On New Year's Eve a handful of us gathered in the Meditation Shelter near midnight, having walked there under a starlit, velvet sky. The shelter was aglow with candles and and firelight. There we welcomed the new year, "full of things that have never been.", as Chardin says. We shared poems, songs, quiet, and a few thoughts, of which this was one:

Like every year since the dawn of time, 2013 had its flashes of joy and shadows, its rushing fountains and still waters, its melodies and haunting silences. On this mountain, we said good bye to Vivian, and welcomed Kate, Josh, Emma and Ana. We lost the little cat Shadow, buried Merlin and Jasmine, and were found by puppy Erin. We lost some chickens and gained some sheep. We abandoned whole sections of the garden to weeds, putting faith in a spring redemption, and planted lettuces in the reclaimed eco-barn. We fearfully dipped our toes in the well of Bob and Jackie's leaving, and basked in the warmth of rekindled fires and exquisite young homemaking at Deerspring. We cried in the dark and danced under the moon.
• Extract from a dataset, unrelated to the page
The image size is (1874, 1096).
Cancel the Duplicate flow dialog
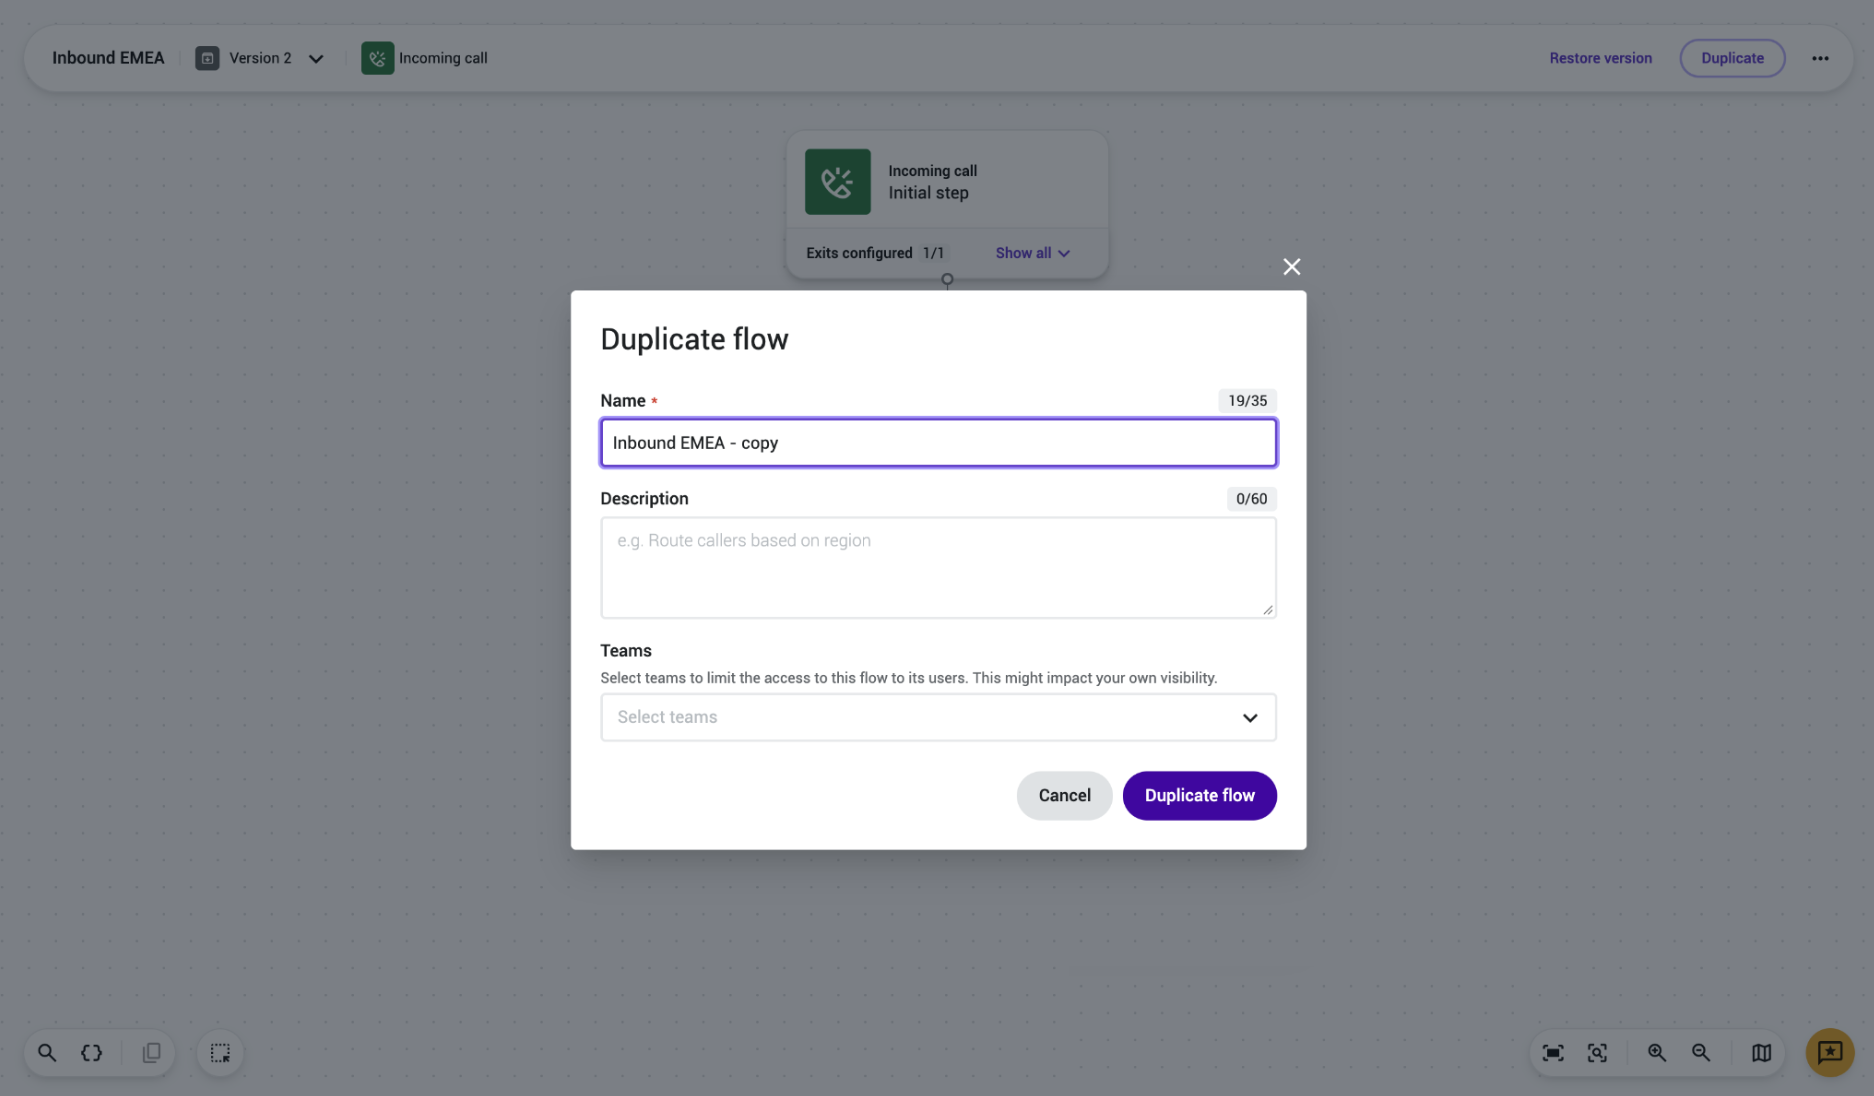tap(1064, 796)
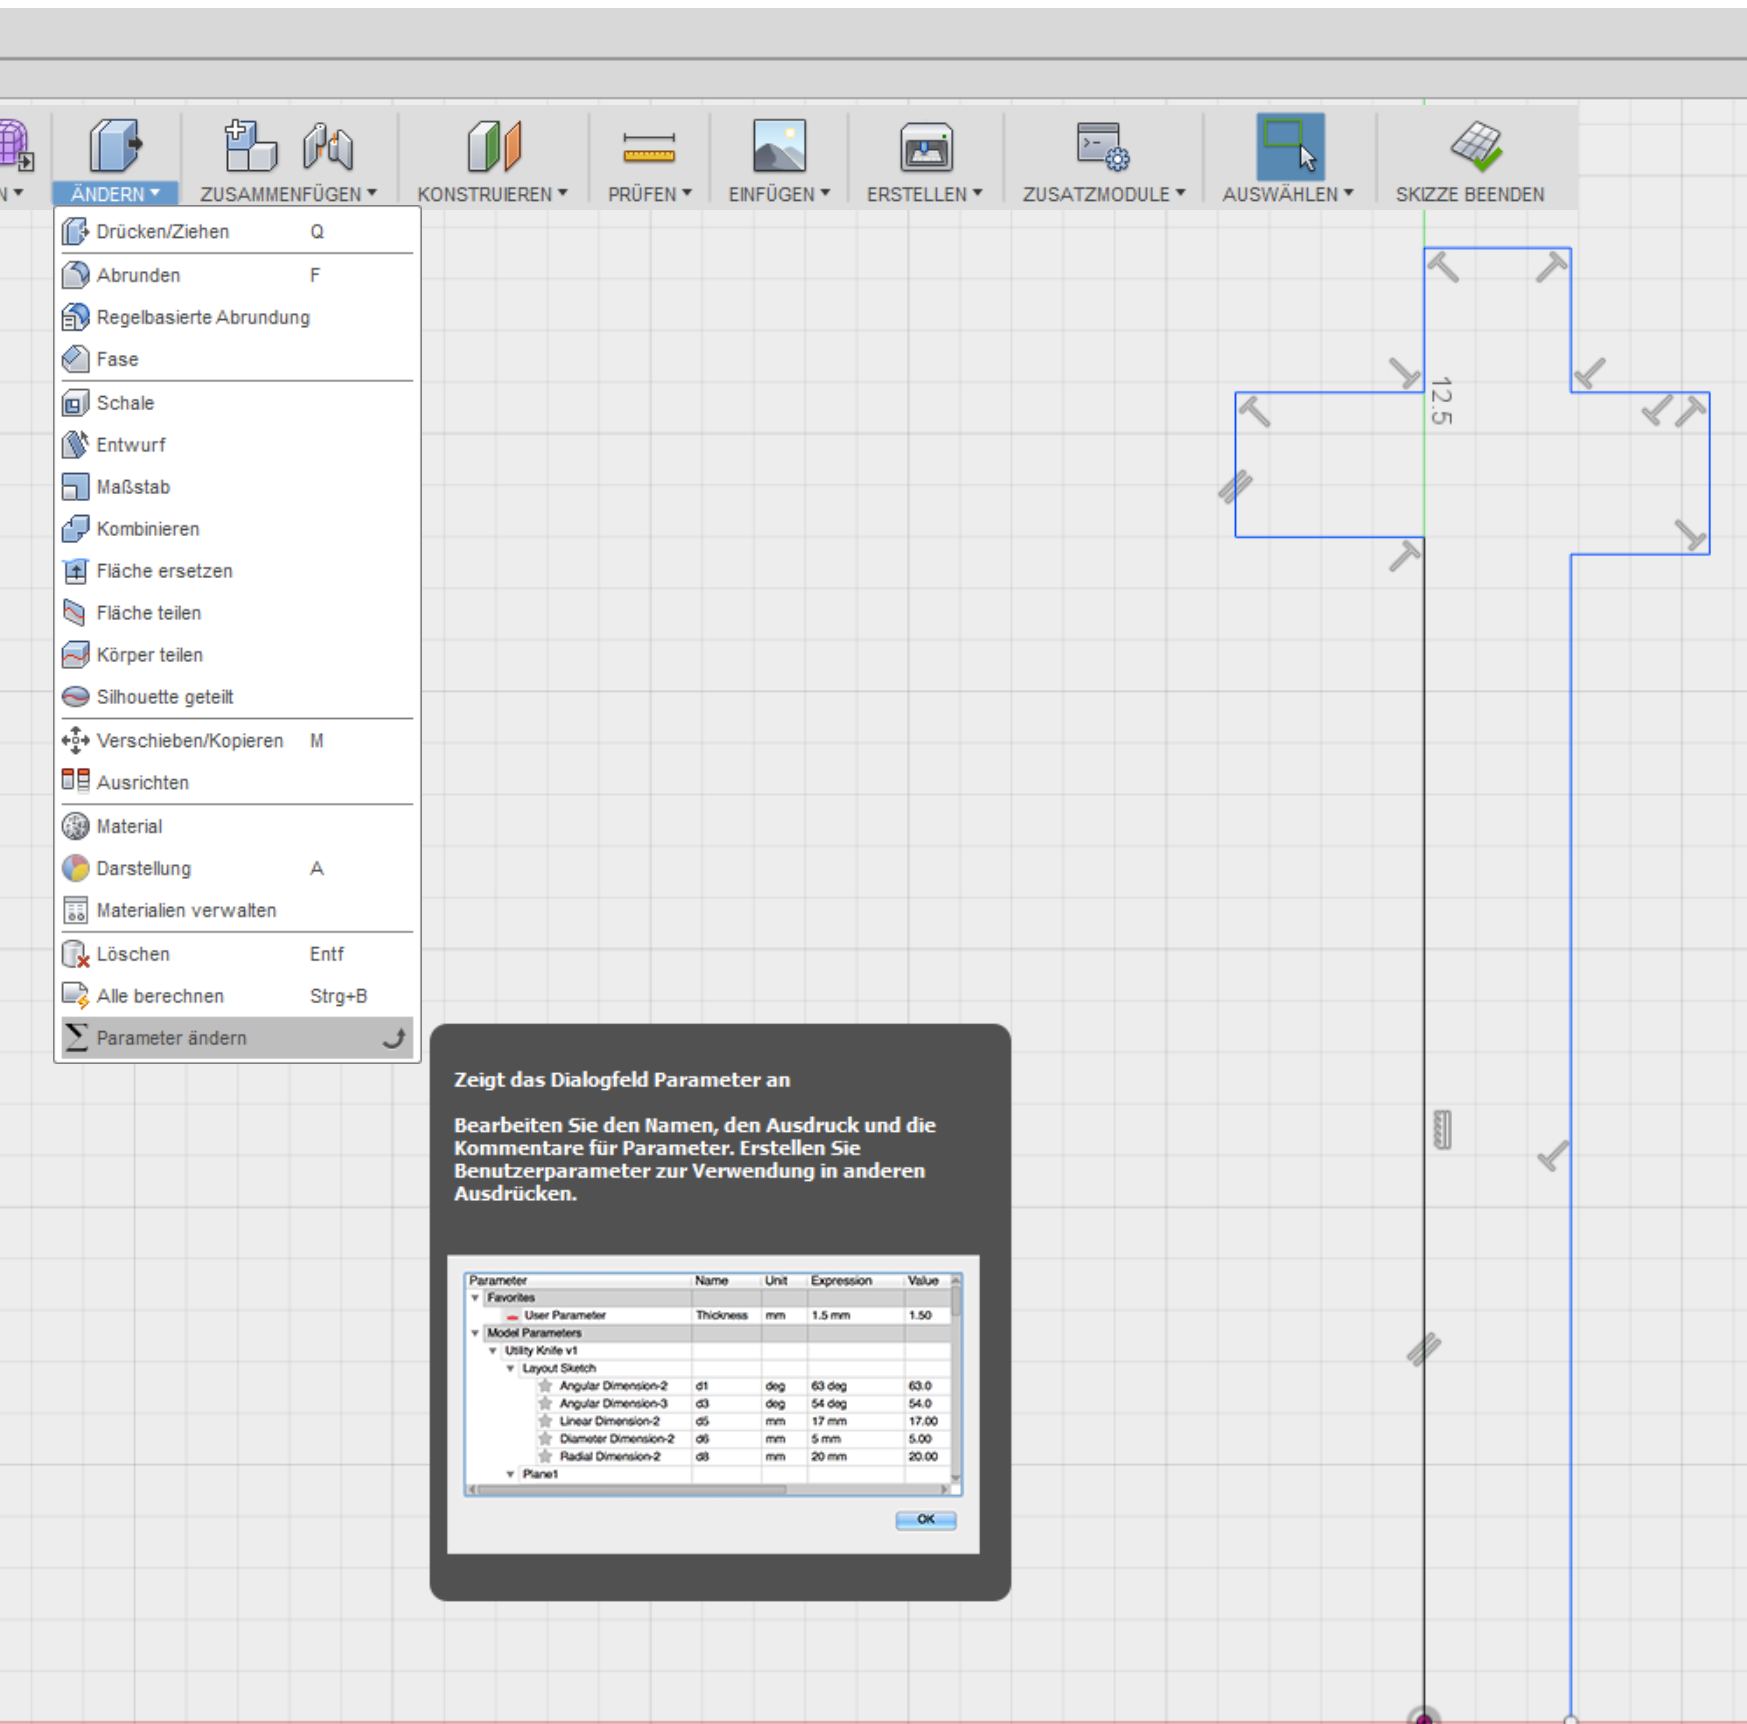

Personally, for each one of us, there were babies born, and a brother lost; a wedding and a funeral; illness and wellness; and a myriad of numinous moments and hard edges in between.

This morning I opened a note from a Friends of Silence subscriber. She is a calligrapher and cardmaker, and on the front she had inscribed in flowing script these words from Teilhard de Chardin:

We imagine the Divine
as distant and inaccessible,
whereas in fact
we live steeped
in its burning layers.

I spend a bit of time just walking around out here, lately with Erin for a companion; and quite a lot of time driving up and down gravel Mission Road as well. I'm not a very sensate person, nor given much to scrutiny. But I have managed to notice shifts in the quality of light among the trees as the seasons pass. Late summer is thick, like green sea water; September into October is crystalline and gold; and now, now is perhaps my favorite...the light is nearly horizontal, backlighting the trees, sending their shadows slanting over the crumbled leaves or pale snow. It's lying down, like a blanket over the earth, gently resting before the ascent begins again to the summer zenith. This is what it was doing as Billy and I drove in this afternoon, returning from errands in Charles Town.

So I wonder about these layers of the Divine, this Something that wraps itself round and round the Earth, that filters through the trees, that lays itself down time and again over the stony ground. Chardin would say, I suppose, that it covers every hand waving goodbye as the moving van heads west to Oregon; every woman stirring soup to welcome snowed in Advent retreaters in her new home; every head bowed in a funeral mass; every young couple making vows in a green grove in Virginia; every slippery newborn placed in her daddy's arms...all of it.

Now that's a thought for the New Year.